The term c-number (classical number) is an old nomenclature introduced by Paul Dirac which refers to real and complex numbers. It is used to distinguish from operators (q-numbers or quantum numbers) in quantum mechanics.
Although c-numbers are commuting, the term anti-commuting c-number is also used to refer to a type of anti-commuting numbers that are mathematically described by Grassmann numbers. The term is also used to refer solely to "commuting numbers" in at least one major textbook.[1]

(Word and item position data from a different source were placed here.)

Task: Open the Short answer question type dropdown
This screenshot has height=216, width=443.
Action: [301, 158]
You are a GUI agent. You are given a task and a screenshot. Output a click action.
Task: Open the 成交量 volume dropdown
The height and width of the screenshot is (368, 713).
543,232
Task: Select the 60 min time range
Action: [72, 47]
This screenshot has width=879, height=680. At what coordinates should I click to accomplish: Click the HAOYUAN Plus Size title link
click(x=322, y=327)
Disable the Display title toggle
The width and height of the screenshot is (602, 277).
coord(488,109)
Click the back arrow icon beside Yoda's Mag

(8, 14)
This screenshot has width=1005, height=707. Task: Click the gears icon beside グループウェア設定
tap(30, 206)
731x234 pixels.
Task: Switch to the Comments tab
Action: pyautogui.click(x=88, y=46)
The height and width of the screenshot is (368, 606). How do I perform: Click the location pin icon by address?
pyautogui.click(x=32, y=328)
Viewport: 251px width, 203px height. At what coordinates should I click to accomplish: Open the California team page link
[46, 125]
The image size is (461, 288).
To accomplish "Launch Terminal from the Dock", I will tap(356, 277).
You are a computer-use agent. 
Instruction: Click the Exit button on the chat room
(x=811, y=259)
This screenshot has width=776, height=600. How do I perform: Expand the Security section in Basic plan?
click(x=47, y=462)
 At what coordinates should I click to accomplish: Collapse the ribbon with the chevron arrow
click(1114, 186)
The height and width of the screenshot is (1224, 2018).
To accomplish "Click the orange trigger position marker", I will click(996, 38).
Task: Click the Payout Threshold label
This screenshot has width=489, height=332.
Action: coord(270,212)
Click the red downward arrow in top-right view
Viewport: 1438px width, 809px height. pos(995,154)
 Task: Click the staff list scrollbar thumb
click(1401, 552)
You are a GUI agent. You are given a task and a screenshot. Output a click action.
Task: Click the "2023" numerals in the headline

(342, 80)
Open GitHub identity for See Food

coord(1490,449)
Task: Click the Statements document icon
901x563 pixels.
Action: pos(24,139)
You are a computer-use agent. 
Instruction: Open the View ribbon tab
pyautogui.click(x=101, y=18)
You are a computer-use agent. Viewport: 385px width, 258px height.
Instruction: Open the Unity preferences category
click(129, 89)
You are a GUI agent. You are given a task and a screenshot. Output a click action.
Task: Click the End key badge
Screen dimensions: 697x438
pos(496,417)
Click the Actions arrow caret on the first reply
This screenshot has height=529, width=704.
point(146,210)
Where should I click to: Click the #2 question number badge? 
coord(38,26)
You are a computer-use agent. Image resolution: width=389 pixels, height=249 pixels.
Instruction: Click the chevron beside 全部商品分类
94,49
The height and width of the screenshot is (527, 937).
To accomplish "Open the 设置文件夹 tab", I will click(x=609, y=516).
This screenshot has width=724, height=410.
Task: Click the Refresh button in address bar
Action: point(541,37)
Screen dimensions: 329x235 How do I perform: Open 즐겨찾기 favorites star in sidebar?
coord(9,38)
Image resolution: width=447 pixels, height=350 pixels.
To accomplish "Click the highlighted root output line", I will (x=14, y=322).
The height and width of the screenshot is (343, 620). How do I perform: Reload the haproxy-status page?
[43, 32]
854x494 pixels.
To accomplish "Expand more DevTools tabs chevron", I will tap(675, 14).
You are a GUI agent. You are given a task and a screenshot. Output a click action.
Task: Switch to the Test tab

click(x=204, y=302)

In the early days of quantum mechanics when the idea that observables are represented by noncommuting operators was still new and strange, some people spoke of quantum observables as "quantities whose values are q-numbers" — the notion of "q-number" being meant to suggest noncommutativity — as opposed to "quantities whose values are c-numbers," i.e., ordinary complex-valued quantities whose algebra is commutative. One still finds the terms q-number (rarely) and c-number (more frequently) in the physics literature; in particular, to say that an operator is a c-number is to say that it is a scalar multiple of the identity. (E.g., "The commutator of A and B is just a c-number.")
— G. B. Folland, Quantum Field Theory: A Tourist Guide for Mathematicians (2008)
References
- ↑ Nakahara, M (2003). Geometry, Topology, and Physics. p. 40. ISBN 0-7503-0606-8.